Every situation is unique. Reacting to a child’s disclosure of sexual abuse with the right amount of appropriateness, care and sensitivity is not easy. No one ever does it perfectly. And if, in addition, the person committing the abuse is someone we love, the sense of betrayal makes it more complex. Our allegiances to those we care about can seem not only tested, but divided. But healing is possible for everyone involved.
Adults and children have different needs.
The ways in which adults respond to a child’s disclosure effects the child’s concept of the abuse as well as their handling of the recovery process. One of the most difficult parts of helping a child cope with sexual abuse may be keeping the needs and reactions of the adult separate from those of the child. When we, as adults, are able to respond with care and without threats of punishment to anyone, then we play an even more important role in boosting our child’s ability to move toward an experience of safety and healing.
What a child needs to hear.
If you think a child is attempting to tell you about a situation of sexual abuse, it is important that you remain calm and let the child know that they did the right thing by telling you. Let the child know that you believe what they are telling you is true (even if it is hard for you to consider or accept). Assure the child that you will do whatever you can to prevent the abuse from happening again. Keep in mind that threats of violence or punishment to the person who abused them may frighten a child even more, especially if the child still has positive feelings toward this person.
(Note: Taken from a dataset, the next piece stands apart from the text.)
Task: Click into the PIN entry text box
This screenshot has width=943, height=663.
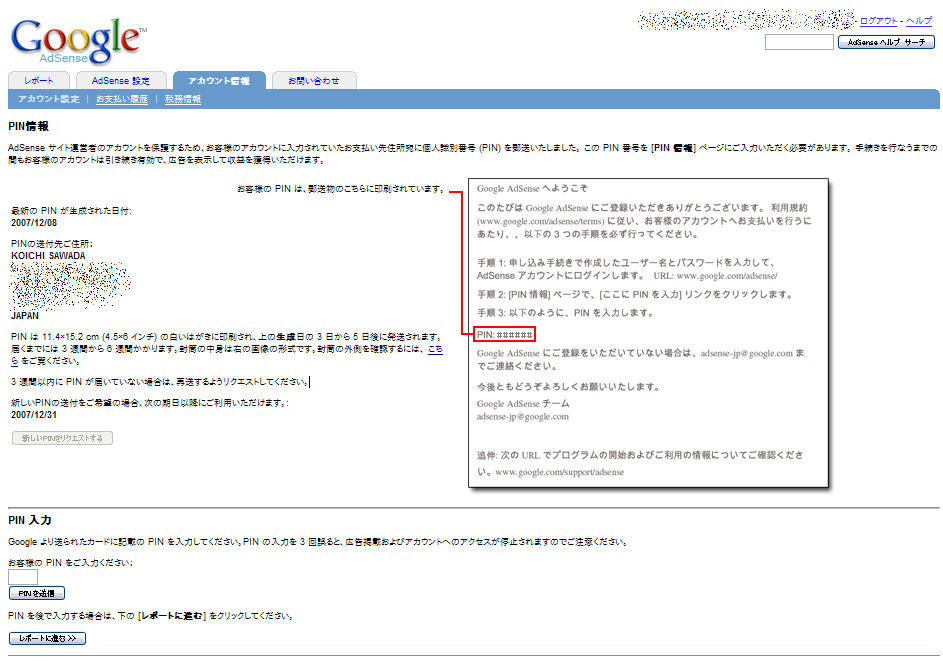Action: pos(23,577)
What a child needs you to do.
The child’s well-being and sense of safety need to be the primary focus. Even if you have trouble believing the disclosure, it’s important to let the child know they will be protected. Additionally, it’s important that adults demonstrate to the child that he/she deserves protection by limiting contact with the person who has been abusive. Be careful, though, not to make absolute promises that the abuse will stop. Broken promises are harmful to any child – especially one who is already feeling betrayed. Rather, reassure the child that once he/she -- and the person who is harming them -- receive help, the situation can get better.
Don’t go it alone.
Do the best you can and get help. Although you may be tempted to handle a disclosure on your own, it is best to seek the guidance of a competent professional. Find specialized treatment for everyone. Keep reminding yourself that everyone – including the person accused of the abuse – is in need of healing.